Everybody’s business

The dean scene
A barbecue held in Chico State’s Alumni Glen on Aug. 30 was a chance to meet the new dean of the College of Business, welcome business freshmen and transfer students and schmooze with representatives from corporate sponsors such as Target, Foster Farms and Apple.

I joined Mark Lore, who covers campus for the CN&R, in going over to say “hi” to the new dean, Willie Hopkins.

I made the same joke he’s hearing from everyone: “Hope you stick around.” The college has gone through half a dozen deans and interim deans in just eight years.

Hopkins has been a leader at business schools in Maryland and Colorado, he loves blues and jazz, and was nice to us. All points in his favor, I say.

Cancer answer?
Early stage breast cancer could be treated more easily in the future if the results of a medical trial bear out. Enloe Medical Center is one of the first hospitals to join in the National Cancer Institute study that will treat 3,000 patients who opt to be involved.

Called “partial breast irradiation,” the technique involves inserting a needle into the breast and inflating a balloon into the void left by a lumpectomy. Then, radiation is applied, but only to the area surrounding the original tumor, and only for one to five days.

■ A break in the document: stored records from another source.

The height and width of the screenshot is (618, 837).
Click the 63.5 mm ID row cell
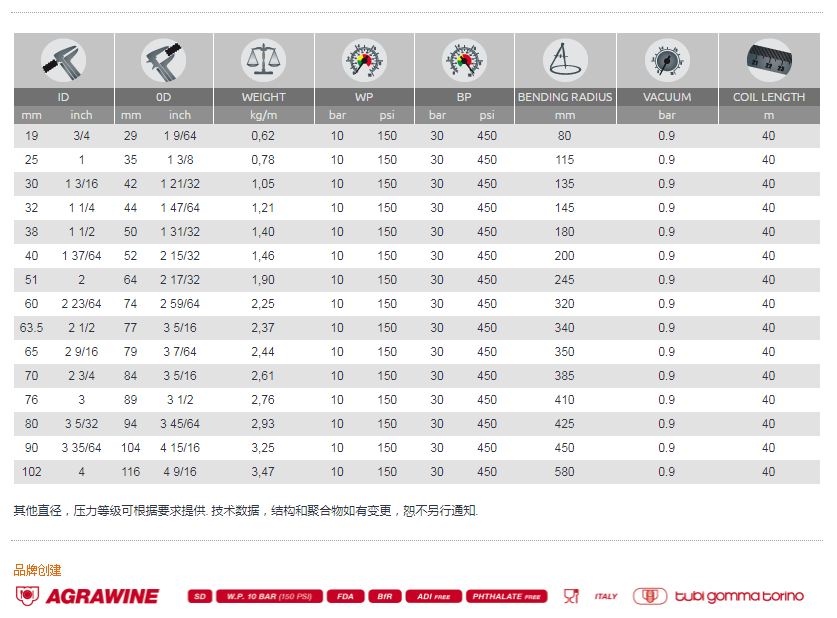coord(31,328)
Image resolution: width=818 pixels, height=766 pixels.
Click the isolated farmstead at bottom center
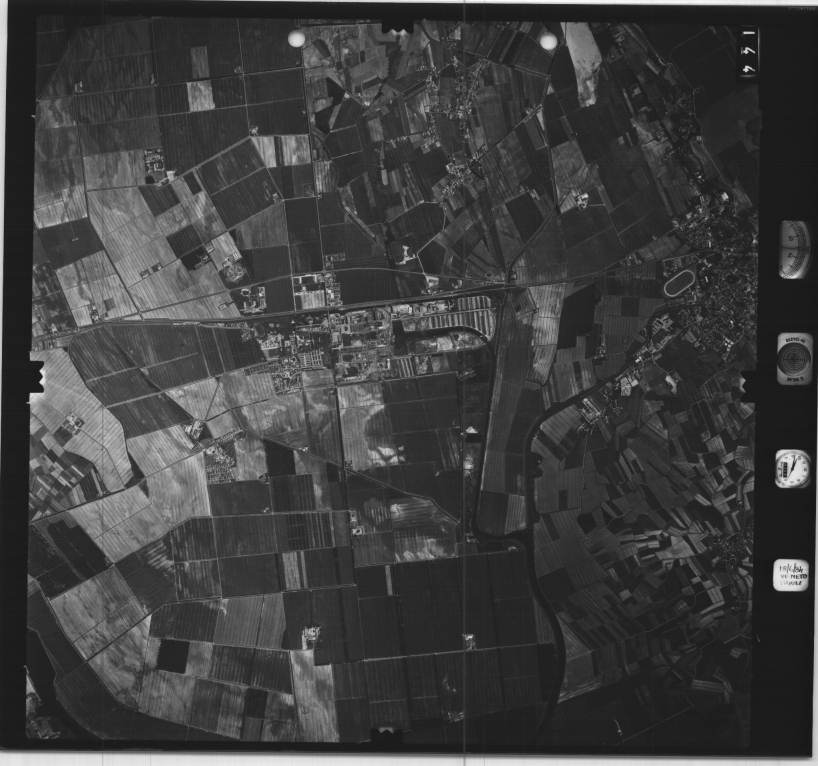click(x=310, y=635)
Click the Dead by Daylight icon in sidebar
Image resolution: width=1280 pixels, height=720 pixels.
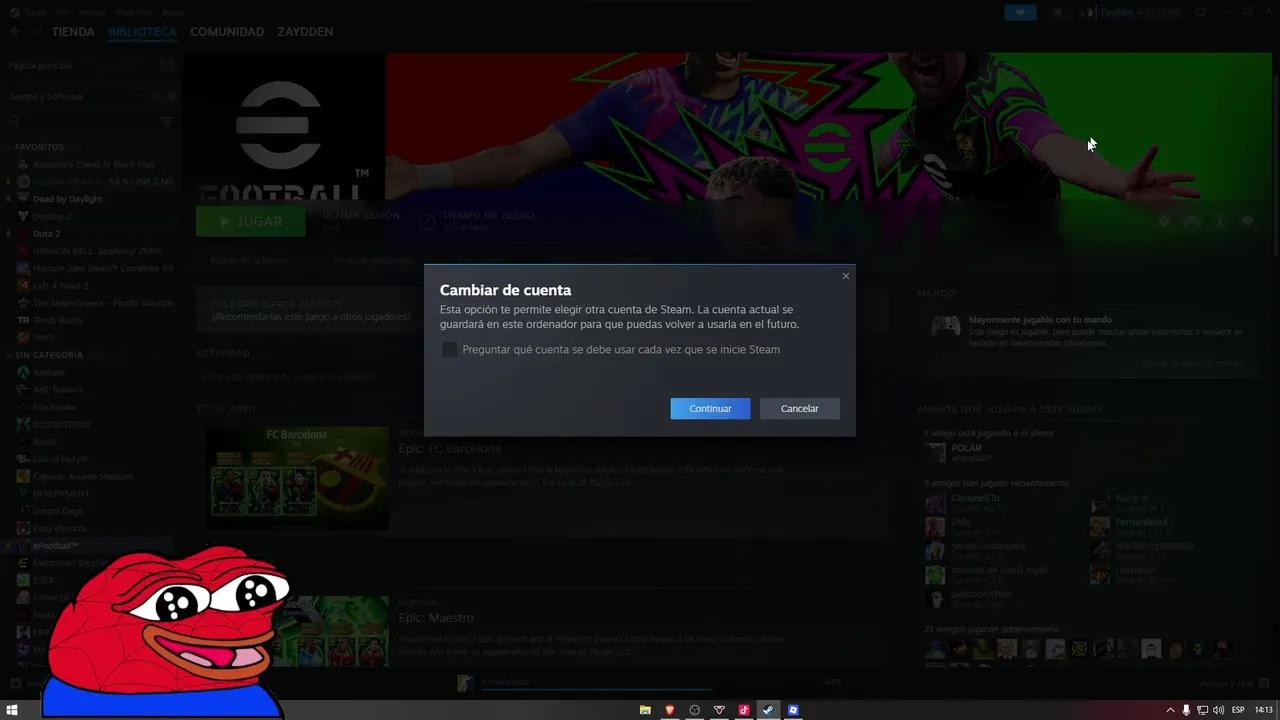click(x=23, y=198)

“It’s a shorter course of treatment and it affects less normal tissue,” said Dr. Anne Dawson, a radiation oncologist at Enloe’s Cancer Center. “It’s more intrusive [physically] but it is actually quite simple.”

Besides preserving healthy tissue, the technique is much less time-intensive than the six to seven weeks of whole breast radiation that has historically followed surgery. It’s the sheer length of treatment that leads 40 percent of women to opt for a mastectomy as opposed to breast conversion therapy, according to MammoSite, a company that developed equipment for partial-breast irradiation treatment. The MammoSite technology has already been used to treat 9,000 women.

Dawson said Enloe’s protocol is to apply partial-breast irradiation twice a day for five days, as opposed to full-breast irradiation daily for five and one-half weeks. “It’s probably not as tiring,” she said.

“I hope this is the way of the future,” she said.

Dawson mentioned that even if a patient doesn’t want to be in the trial, she can still opt for partial-breast irradiation, which some health insurance companies cover but others don’t.

The trial will include younger patients (under 45), going beyond earlier comparisons of partial breast irradiation to whole-breast radiation.

The ‘M’ word
I’ve been hearing increasingly reliable rumors that Macy’s hopes to build a store at the Chico Mall.

The latest tip was that city officials recently held a “top-secret” meeting with folks including representatives of utilities companies regarding the possibility of demolishing the old Troutman’s building and rebuilding a larger space to accommodate Macy’s. In the hush-hush meeting the store was referred to as “the ‘M’ word.”

Chico’s planning director, Kim Seidler, said if there was such a meeting he sure wasn’t in the loop. “We don’t have any applications,” he said. “I’d call it a rumor, but a high-grade rumor.”

Mall officials also say Macy’s is only a rumor.

Seidler said it’s not unusual for a company looking at Chico to meet with the city and ask employees to keep it on the down-low. Sometimes, the potential newcomer doesn’t even want the property owner to know a site is being considered. The city’s practice is to maintain confidentiality until an application is submitted.